“En cuanto me desperté corrí hacia el artificial pino y descubrí que entre todos los regalos había varias cajas rectangulares con tarjetas a mi nombre”.
POR PATRICIA VEGA
¿Cuándo y cómo supieron que Santa Claus era un personaje ficticio y que, en realidad, eran nuestros papás y mamás quienes antes del amanecer del día 25 de diciembre colocaban, de manera secreta, regalos bajo el árbol de navidad?
Yo lo descubrí en la ciudad de Tijuana, tendría unos cinco años cuando cursaba el segundo año de la educación primaria. En el camión escolar no faltó la niña que, siendo mayor que yo, acabó de un tajo con mi credulidad al espetarme una frase demoledora: “¡Santa no existe, lero-lero!”.
Todavía recuerdo que cuando llegué a casa iba anegada por un mar de lágrimas. Mis propios papás me habían mentido a pesar de que casi todos los días las monjas de la escuela nos aleccionaban sobre la maldad de decir mentiras. Gran contradicción: desde ese momento me topé con la paradoja imbricada en el proceso de “hacerse grande”; es decir, de aprender a lidiar y convivir con mentiras de todos tamaños y sabores. Y así, casi sin darme cuenta, ese sabor agridulce fue sustituido por un reconocimiento a mis padres por el esfuerzo sostenido para no ser descubiertos por una niña metichona.
Una de las últimas navidades en las que todavía creía, ingenuamente, en la mágica omnipresencia de un barbudo y sonriente Santa Claus –es así como le llaman en gringolandia— en un trineo cargado de regalos y a remolque por renos voladores ocurrió en la ciudad San Diego, California, ubicada en el otro lado de la frontera entre México y Estados Unidos.
Y ahí sí –en los primeros años de la década de los sesenta– que mi mamá se voló la barda. Mis padres vivían ya inmersos en su proceso de separación por “diferencias irreconciliables”. Supongo que mi mamá no quiso pasar la Navidad en Tijuana con la única compañía de su pequeña hija. La casa familiar lucía triste sin los típicos adornos navideños. En medio de la ruptura, mi madre no había tenido el ánimo para dedicarse a los menesteres decorativos de la temporada, por lo que decidió aceptar la invitación de unas buenas amigas para cenar en otro lado.

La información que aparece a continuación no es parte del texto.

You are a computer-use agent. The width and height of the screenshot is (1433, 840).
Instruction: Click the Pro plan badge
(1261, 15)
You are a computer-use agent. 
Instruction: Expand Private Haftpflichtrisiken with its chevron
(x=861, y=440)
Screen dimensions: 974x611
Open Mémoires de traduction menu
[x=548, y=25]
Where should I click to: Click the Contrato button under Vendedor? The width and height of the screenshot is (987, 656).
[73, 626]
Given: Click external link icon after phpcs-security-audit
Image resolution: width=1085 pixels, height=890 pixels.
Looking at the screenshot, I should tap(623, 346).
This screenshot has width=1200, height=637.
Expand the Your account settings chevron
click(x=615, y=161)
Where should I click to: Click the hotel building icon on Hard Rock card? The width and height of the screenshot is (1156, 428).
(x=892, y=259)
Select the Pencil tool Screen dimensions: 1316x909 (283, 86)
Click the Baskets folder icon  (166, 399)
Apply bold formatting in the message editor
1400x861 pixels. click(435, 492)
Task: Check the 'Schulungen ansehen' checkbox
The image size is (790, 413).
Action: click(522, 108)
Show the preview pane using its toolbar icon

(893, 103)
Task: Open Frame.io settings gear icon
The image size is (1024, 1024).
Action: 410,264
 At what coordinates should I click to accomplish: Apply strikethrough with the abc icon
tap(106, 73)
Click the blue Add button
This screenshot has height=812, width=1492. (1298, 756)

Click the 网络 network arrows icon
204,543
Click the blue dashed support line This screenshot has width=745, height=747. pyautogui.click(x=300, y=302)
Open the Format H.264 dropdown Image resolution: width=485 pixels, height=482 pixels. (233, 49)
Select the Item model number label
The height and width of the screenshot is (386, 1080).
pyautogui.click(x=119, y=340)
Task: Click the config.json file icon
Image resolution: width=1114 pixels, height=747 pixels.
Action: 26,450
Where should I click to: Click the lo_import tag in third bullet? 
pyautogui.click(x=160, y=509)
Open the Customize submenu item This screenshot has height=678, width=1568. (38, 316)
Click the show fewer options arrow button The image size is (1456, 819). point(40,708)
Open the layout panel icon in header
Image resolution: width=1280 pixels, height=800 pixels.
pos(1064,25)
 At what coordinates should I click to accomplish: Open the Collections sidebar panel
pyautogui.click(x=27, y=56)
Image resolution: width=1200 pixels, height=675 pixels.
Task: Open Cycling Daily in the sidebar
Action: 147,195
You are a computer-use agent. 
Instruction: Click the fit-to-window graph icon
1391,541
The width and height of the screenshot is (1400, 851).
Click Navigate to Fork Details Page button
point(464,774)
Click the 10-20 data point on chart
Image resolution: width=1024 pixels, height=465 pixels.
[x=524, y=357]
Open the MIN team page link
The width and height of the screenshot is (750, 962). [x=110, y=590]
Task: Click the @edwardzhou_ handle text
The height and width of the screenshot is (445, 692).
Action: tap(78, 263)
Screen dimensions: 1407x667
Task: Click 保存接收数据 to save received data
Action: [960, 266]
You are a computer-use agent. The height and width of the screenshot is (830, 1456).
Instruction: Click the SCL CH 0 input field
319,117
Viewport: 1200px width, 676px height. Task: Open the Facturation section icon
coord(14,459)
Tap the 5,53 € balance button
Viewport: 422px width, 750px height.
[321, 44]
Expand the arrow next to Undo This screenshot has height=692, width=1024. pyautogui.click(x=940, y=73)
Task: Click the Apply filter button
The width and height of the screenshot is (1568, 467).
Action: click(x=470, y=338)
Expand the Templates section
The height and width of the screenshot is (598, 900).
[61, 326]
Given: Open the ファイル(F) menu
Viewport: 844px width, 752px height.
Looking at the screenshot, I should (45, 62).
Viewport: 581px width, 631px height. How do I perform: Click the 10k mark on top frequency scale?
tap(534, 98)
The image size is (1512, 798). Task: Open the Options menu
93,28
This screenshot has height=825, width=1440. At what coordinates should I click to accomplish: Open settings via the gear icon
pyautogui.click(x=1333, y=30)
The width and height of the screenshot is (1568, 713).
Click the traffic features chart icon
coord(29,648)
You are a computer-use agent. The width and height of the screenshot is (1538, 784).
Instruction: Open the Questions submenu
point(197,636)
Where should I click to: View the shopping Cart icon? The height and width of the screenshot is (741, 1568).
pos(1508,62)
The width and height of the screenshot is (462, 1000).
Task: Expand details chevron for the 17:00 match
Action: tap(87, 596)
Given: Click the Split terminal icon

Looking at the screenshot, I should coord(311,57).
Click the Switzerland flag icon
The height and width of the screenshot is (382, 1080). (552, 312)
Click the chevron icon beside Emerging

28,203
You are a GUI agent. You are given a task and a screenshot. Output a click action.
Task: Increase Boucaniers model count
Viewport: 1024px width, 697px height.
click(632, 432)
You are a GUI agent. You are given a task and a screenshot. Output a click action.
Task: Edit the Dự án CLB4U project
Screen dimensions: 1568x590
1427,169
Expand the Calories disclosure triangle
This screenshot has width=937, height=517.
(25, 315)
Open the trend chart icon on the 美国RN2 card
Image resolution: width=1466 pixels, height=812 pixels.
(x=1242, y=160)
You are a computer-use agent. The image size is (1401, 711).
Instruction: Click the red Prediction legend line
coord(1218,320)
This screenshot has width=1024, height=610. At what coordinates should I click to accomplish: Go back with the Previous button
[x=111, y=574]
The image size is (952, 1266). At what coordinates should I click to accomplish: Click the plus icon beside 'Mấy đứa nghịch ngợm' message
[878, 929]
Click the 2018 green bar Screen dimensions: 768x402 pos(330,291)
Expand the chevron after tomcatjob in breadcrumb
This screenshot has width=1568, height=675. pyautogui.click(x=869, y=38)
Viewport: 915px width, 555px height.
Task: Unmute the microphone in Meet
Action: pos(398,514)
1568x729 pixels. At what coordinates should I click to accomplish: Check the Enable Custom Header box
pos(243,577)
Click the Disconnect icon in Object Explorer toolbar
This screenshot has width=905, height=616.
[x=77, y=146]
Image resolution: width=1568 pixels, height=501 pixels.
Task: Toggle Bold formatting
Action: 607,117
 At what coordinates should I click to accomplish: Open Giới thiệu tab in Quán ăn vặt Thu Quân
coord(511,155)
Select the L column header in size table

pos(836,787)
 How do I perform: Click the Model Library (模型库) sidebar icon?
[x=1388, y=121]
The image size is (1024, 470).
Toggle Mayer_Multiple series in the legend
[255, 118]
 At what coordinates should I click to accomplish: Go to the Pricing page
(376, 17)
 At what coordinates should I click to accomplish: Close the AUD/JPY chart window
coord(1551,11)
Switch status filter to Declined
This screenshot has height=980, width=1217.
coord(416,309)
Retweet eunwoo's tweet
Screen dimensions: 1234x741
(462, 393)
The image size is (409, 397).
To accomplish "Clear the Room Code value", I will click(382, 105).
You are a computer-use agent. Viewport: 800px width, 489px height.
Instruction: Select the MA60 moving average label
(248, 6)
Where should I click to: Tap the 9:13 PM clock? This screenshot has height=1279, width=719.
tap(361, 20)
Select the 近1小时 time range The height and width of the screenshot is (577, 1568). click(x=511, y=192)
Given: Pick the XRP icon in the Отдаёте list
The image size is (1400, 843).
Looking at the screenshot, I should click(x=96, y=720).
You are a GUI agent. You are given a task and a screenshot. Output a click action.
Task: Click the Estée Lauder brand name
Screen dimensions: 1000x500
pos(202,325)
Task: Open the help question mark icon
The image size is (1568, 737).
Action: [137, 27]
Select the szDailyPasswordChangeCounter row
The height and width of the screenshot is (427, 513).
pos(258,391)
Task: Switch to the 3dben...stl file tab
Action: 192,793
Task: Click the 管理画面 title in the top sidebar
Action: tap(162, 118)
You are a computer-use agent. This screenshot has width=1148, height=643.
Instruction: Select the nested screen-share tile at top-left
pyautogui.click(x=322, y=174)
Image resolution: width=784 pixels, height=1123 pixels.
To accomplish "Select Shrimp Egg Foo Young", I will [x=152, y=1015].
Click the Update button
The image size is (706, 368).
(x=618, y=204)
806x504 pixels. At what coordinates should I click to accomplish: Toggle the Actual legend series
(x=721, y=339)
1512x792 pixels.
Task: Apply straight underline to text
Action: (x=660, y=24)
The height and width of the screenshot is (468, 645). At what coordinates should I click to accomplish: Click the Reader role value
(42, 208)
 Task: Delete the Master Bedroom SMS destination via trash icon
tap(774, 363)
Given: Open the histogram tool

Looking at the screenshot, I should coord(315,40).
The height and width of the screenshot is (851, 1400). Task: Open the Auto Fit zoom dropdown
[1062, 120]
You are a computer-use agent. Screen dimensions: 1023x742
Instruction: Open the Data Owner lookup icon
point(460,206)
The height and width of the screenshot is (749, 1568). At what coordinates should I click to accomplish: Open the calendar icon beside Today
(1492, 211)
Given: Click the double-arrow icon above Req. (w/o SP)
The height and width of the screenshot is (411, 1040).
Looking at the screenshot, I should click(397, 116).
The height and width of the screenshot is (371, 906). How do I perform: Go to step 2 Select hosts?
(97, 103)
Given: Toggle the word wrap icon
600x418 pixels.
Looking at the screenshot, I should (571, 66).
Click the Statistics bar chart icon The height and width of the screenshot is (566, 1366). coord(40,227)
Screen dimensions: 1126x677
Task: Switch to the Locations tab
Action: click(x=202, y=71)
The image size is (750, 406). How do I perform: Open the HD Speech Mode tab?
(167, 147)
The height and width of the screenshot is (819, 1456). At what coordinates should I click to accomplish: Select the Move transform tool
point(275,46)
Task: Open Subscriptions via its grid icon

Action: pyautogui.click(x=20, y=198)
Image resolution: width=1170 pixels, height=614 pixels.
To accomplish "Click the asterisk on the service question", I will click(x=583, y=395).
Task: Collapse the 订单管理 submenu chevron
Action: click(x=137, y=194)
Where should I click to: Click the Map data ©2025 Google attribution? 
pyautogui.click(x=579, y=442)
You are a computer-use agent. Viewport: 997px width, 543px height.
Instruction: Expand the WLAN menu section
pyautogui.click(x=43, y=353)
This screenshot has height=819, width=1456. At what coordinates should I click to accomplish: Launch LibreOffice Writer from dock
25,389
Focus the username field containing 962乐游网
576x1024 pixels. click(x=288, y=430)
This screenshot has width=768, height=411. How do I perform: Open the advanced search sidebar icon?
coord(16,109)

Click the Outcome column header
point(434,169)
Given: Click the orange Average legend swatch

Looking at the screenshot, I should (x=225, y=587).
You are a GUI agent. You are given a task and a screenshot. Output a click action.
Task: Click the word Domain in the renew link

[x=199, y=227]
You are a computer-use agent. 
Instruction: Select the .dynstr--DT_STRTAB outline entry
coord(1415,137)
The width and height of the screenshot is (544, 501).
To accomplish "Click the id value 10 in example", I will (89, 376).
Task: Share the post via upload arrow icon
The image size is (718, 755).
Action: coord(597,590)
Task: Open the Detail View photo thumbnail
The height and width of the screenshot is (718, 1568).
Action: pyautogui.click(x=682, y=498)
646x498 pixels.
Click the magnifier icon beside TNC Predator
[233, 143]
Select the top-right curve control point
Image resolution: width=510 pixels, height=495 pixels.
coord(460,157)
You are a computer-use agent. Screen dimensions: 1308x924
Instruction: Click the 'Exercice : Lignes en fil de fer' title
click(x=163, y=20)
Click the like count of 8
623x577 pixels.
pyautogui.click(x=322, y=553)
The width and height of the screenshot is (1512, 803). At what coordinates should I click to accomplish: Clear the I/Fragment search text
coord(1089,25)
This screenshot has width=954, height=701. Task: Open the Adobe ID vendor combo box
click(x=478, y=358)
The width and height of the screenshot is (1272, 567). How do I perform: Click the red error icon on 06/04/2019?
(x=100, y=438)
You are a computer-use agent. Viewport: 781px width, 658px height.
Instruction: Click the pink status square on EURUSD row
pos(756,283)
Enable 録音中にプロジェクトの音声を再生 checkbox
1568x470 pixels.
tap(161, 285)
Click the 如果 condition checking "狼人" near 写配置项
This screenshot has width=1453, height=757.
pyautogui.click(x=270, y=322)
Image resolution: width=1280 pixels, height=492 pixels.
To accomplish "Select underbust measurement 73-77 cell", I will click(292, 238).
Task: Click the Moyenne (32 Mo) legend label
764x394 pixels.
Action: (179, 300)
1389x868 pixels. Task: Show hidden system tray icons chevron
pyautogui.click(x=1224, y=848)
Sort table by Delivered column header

Me enteré de sus arteros planes cuando nos subimos al auto para cruzar la frontera. Una incertidumbre angustiante me cerraba la garganta: cómo le iba a hacer Santa Claus para saber que no pasaríamos esa noche en casa y, más aún, que estaríamos a varios kilómetros de distancia e incluso en un país distinto al nuestro.
En esos momentos no había manera de convencerme para dejar de llorar y así me la pasé durante todo el trayecto hasta que me quedé dormida en el auto. Al llegar a casa de sus amigas, ya en el otro lado, mi mamá me despertó para entrar a un territorio comercialmente perfecto y muy a tono con la época navideña: árbol artificial con nieve más artificial todavía y cargado con esferas y focos de colores; los tradicionales christmas carols songs en inglés –Hoooly night, Siiileent night…–, muchos Santas con renos por todos lados, medias colgadas frente a una chimenea también rete artificial y una cena con un pavo al horno como elemento central.
A mi mamá sus queridas amigas le facilitaron una tarea que entonces adquiriría tintes titánicos: olvidar la ausencia del padre y convencer a una angustiada niña de que todo estaba bien porque como para Santa Claus no había imposibles, él ya estaba enterado de mi nueva dirección provisional y no necesitaba de ningún mapa para llegar. Las bondadosas y convincentes amigas de mamá me retaron a comprobarlo al despertar a la mañana siguiente.
Todavía me faltan palabras para comunicar de una manera vivaz la sensación de anticipación que viví la noche del 24 para amanecer el 25 de diciembre de ese año. En cuanto me desperté corrí hacia el artificial pino y descubrí que entre todos los regalos había varias cajas rectangulares con tarjetas a mi nombre.
¡Santa lo había logrado!
Rasgué las envolturas con gran ansiedad y descubrí en que dentro de las cajas había varias muñecas Barbie muy de moda y que habían sido creadas en 1953 por Ruth Mosko, apenas cuatro años antes de mi nacimiento. No niego que durante los primeros años de mi infancia fui víctima de la publicidad al ignorar por completo que la versión gringa de Santa Claus había sido popularizada por la también gringuísima marca Coke.
El remedio llegó cuando mis papás me trajeron a vivir a la Ciudad de México con sus tradicionales tres Reyes Magos, que cada año llegaban a la capirucha del país con todo y pesebres para celebrar el nacimiento del niño Jesús con la promesa de buen comportamiento y renovación espiritual.
El cambio de tradición no fue rápido ni sencillo, pero me acostumbré a escribir cartas a los Reyes Magos con reseñas de mi buen comportamiento a lo largo del año y a esperarlos en casa –también cargados de regalos–, durante la madrugada del 6 de enero. También aprendí a partir la rosca de pan –acompañada con chocolate– y a “levantar” de su pesebre al niñito Jesús para vestirlo el 2 de febrero, la misma fecha en la que celebramos el Día de la Candelaria con unos ricos tamales que refrendan el aspecto sincrético de la peculiar tradición cristiana que se practica en México.